Staatskasse leert sich zunehmend - EZB verlängert Notkreditprogramm für Banken
Griechen zahlen Steuern nicht

Am 28. Februar läuft das Hilfsprogramm der Europäer für Griechenland aus. Die EU-Kommission äußerte sich beunruhigt über die Lage des Landes. "Wir sehen, dass die finanzielle und wirtschaftliche Situation nicht besser wird, im Gegenteil, wir sehen besorgniserregende Tendenzen", sagte der für den Euro zuständige EU-Kommissionsvize Valdis Dombrovskis in Brüssel. Nach Informationen der griechischen Presse sind vor allem säumige Steuerzahler dafür verantwortlich, dass die Staatskasse des hoch verschuldeten Landes ausblutet. Wie die konservative Zeitung "Kathimerini" berichtet, soll Athen nur noch Geld bis spätestens Anfang März haben, um seinen Verpflichtungen nachzukommen. Die Steuereinnahmen blieben hinter den Erwartungen zurück. Allein im Januar summierten sich die Ausfälle auf eine Milliarde Euro, hieß es.
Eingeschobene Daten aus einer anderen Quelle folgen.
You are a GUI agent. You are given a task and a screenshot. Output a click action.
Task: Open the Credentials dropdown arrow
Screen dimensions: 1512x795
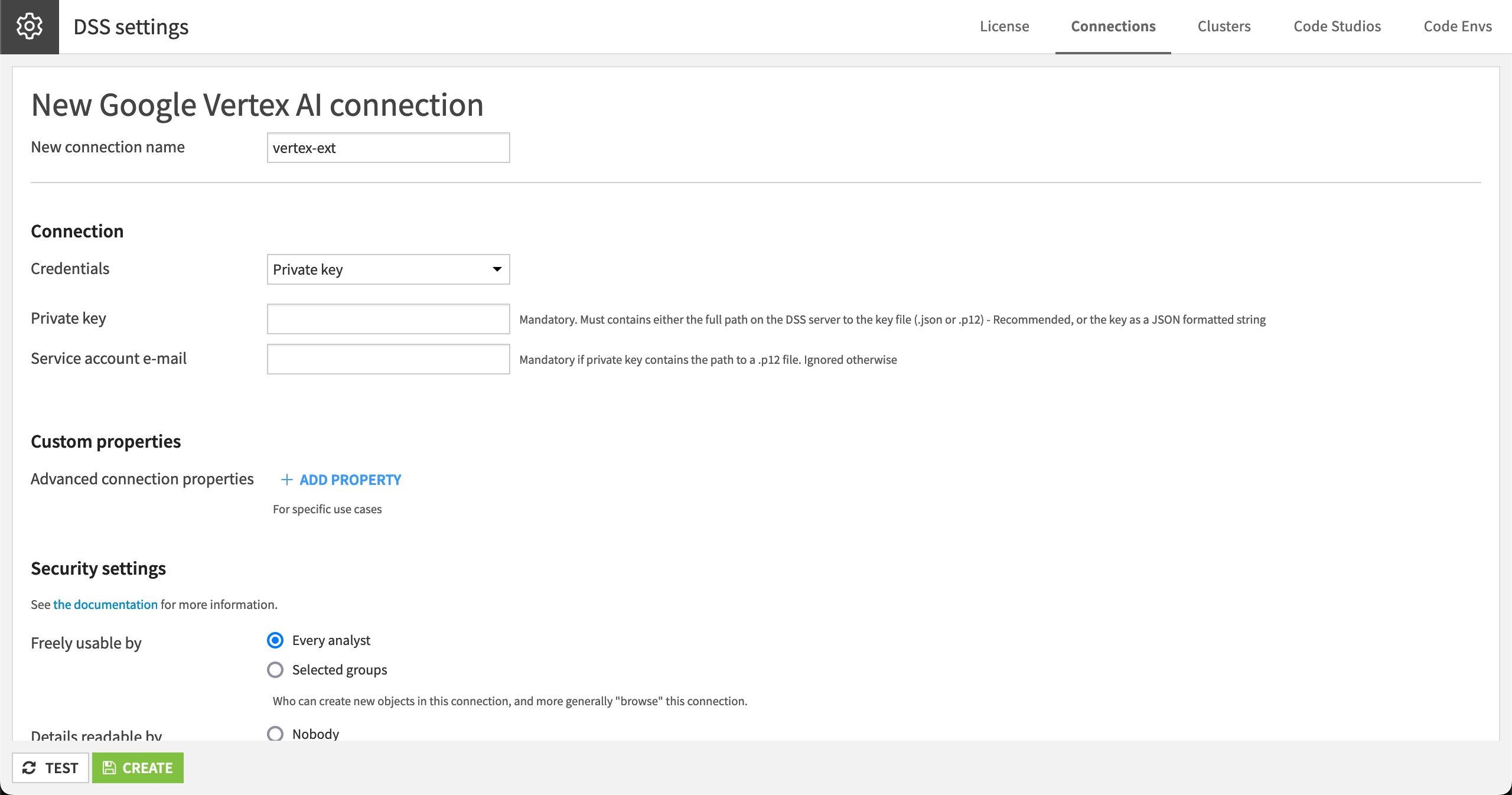496,269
Am Vortag hatte die Notenbank (Bank of Greece) mitgeteilt, die Regierung habe im Januar ein Defizit von 217 Millionen Euro verbucht, nach einem Überschuss von 603 Millionen Euro ein Jahr zuvor. Zehntausende Bürger hätten ihre Steuern nicht gezahlt. Viele hätten auf Steuererleichterungen nach dem Sieg von Syriza gehofft, schreiben übereinstimmend griechische Zeitungen.

Für Banken, die sich nicht mehr an den Märkten finanzieren können, ist die Europäische Zentralbank (EZB) ein wichtiger Kreditgeber. Ende 2014 summierten sich die Gelder, die sich griechische Banken bei der EZB besorgt hatten, auf 56 Milliarden Euro. Rettungsanker sind derzeit Notkredite ("Emergency Liquidity Assistance"/ELA). Diese vergibt die griechische Zentralbank, allerdings muss der EZB-Rat dem zustimmen. Wie am Mittwochabend aus Notenbankkreisen verlautete, hat die EZB den Rahmen für die Notkredite für griechische Banken erneut erhöht - von 65 auf 68,3 Milliarden Euro. Das ELA-Programm laufe über zwei Wochen.